最近、2年前に就職した同級生や知人の転職をよく耳にする。ときには入社してわずか数ヶ月で「やりたい仕事ではなかった」と仕事を辞めていく同世代の若者たち。


年長世代はこれを、「我慢して続けてみることが大事だ」と批判したりする。だが、若者の根性のなさを批判していればすむ問題なのか?


「就活は上手くいかない方が、転職というさらなる商機が増える」。今週の「週刊金曜日」に、マーケティング・プランナーの谷村智康氏がこんなコラムを書いている。企業と学生のマッチングが上手くいかない方が、 第二新卒市場がもうかる、という指摘だ。

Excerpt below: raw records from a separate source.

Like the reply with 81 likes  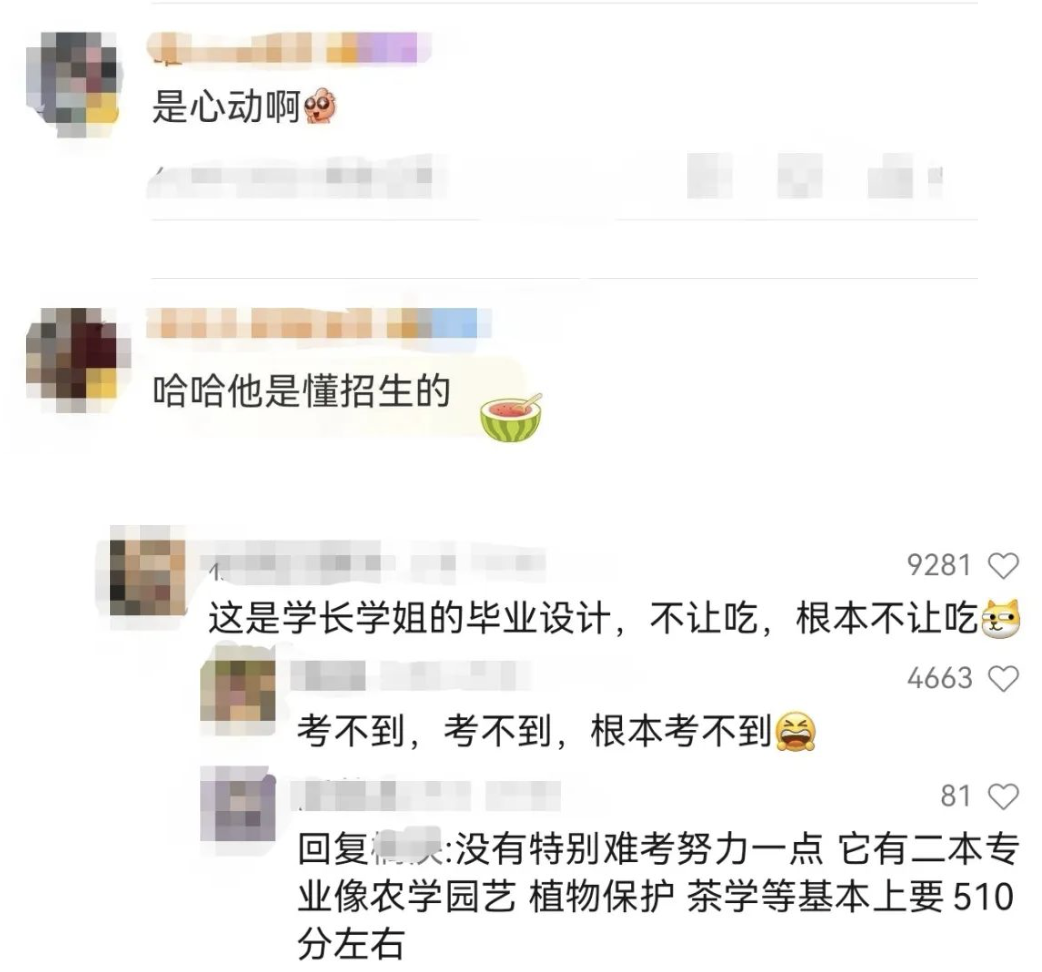pos(1003,796)
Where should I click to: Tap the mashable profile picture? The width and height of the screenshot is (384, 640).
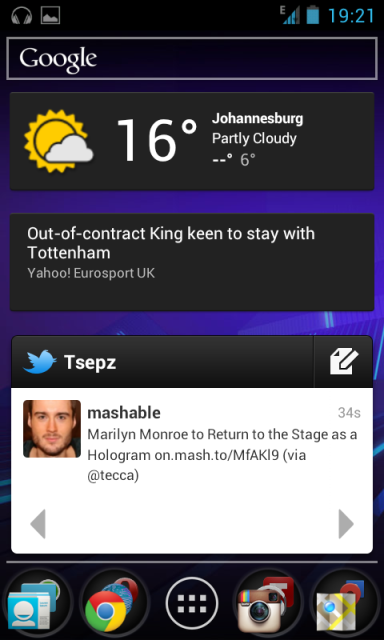point(52,429)

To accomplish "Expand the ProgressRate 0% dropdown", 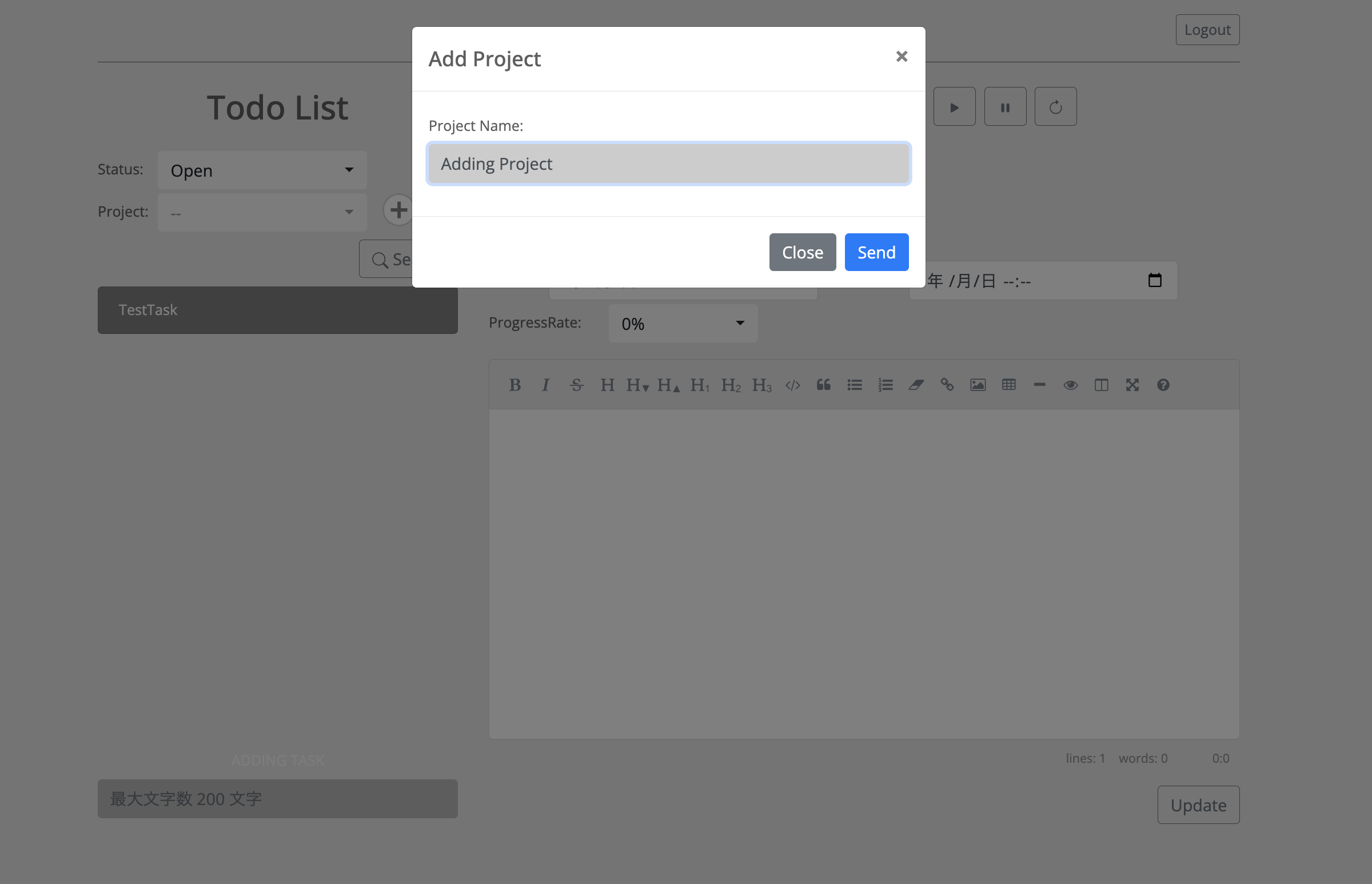I will pos(683,324).
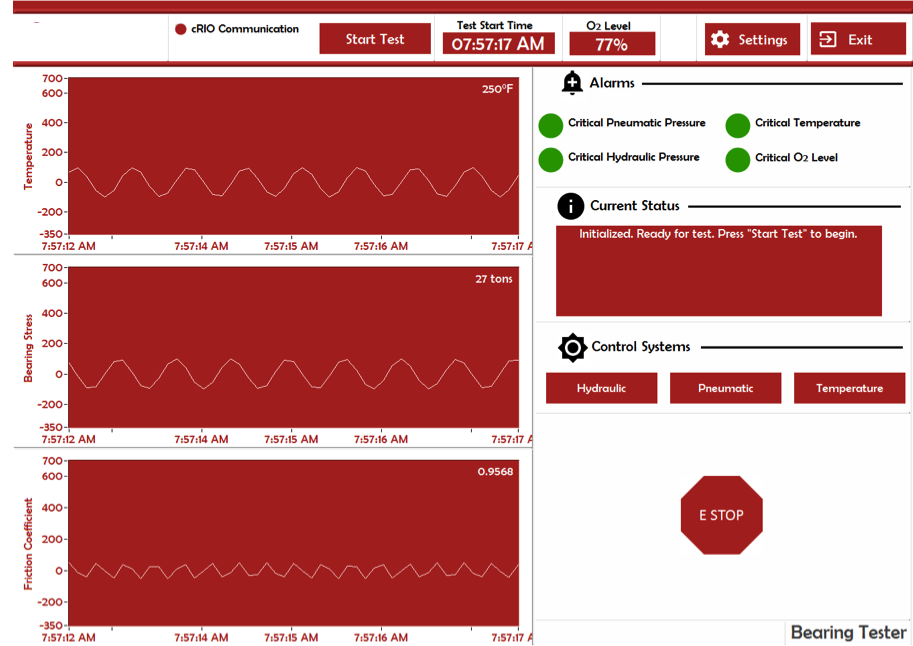Click the Critical Hydraulic Pressure green indicator
Screen dimensions: 913x646
coord(551,159)
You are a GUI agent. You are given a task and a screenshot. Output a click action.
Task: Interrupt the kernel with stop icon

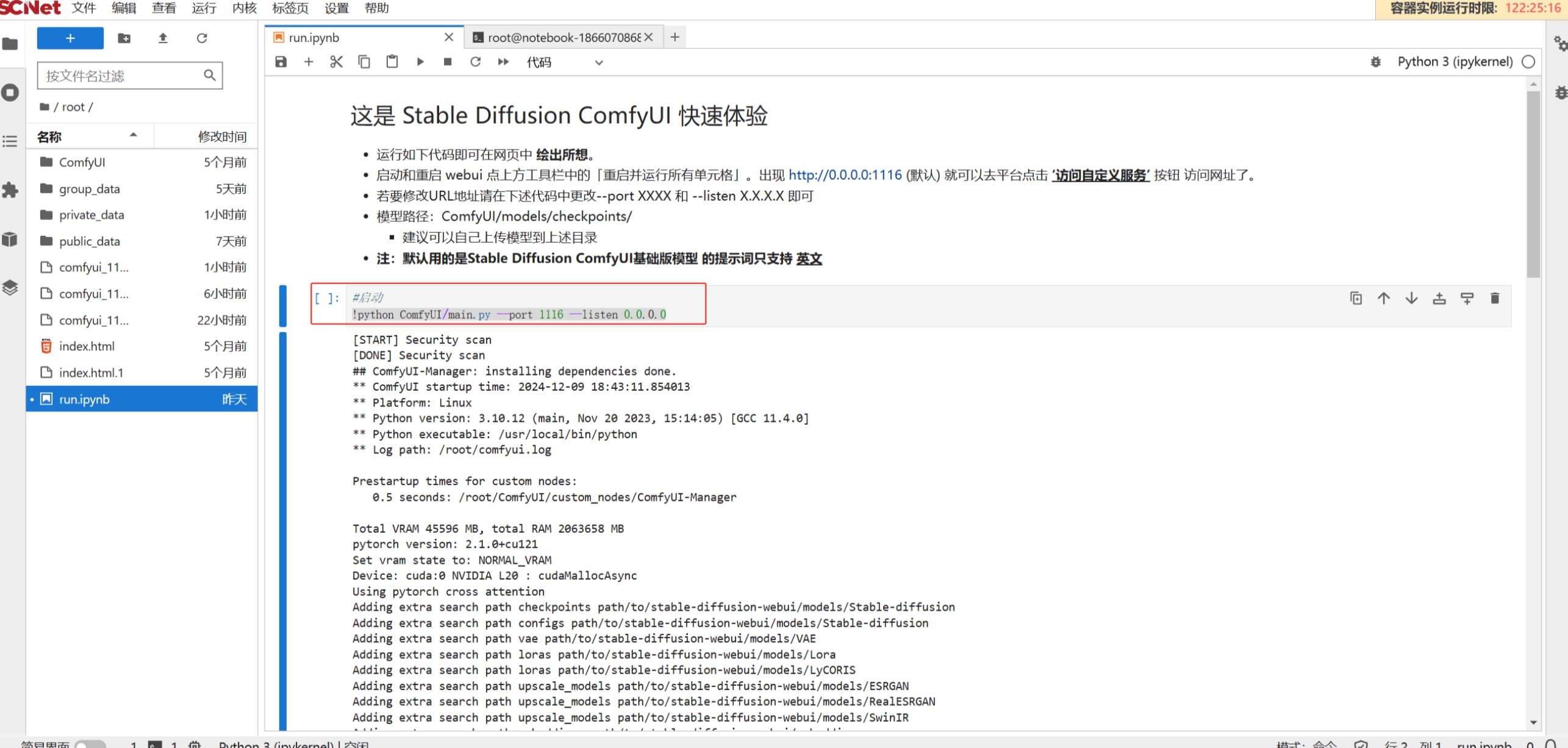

だいたい、企業が主催する数回の説明会や面接で「やりたい仕事」が見つかるわけがない。そんなことはリ●ナビも百も承知で、GW頃には「リ●ナビNEXT上で第二新卒者歓迎の求人を検索できます」


このように「第二新卒」市場は究極のマッチポンプである。誰が考えたんだこのビジネスモデル。最強やな…


お気づきのように、リ●ナビは企業しか見ていない。自社にお金を落としてくれるのは就活生ではなく、顧客である企業だからだ。


私も就活中、大学と就活会社が共催する「自己アピールセミナー」を受講したことがある。表向きは「学生のため」と謳いながら、実際は4時間弱のうち1時間半が参加企業のPRタイムだった。で、いつの間にかその企業にエントリーさせられている。ちなみにセミナー内容は全く覚えていません就活友達もできませんでした。これは私が悪いけど。


このように、「優良企業」を集めた合説や「内定を勝ち取る面接セミナー」も、本当は学生のためではない。全て顧客企業のエントリー数を増やすため。就活イベントは「学生ホイホイ」に過ぎないのである。


リ●ナビによって入社した社員が、そのシステムに由来する動機で転職していくとすれば、企業にとってもこれほど皮肉なことはない。自社の採用をリ●ナビ経由でおこなうことによってこそ、新入社員が辞めていくのかもしれないからだ。就活支援サイトが“支援”するのは、一体何なのだろう。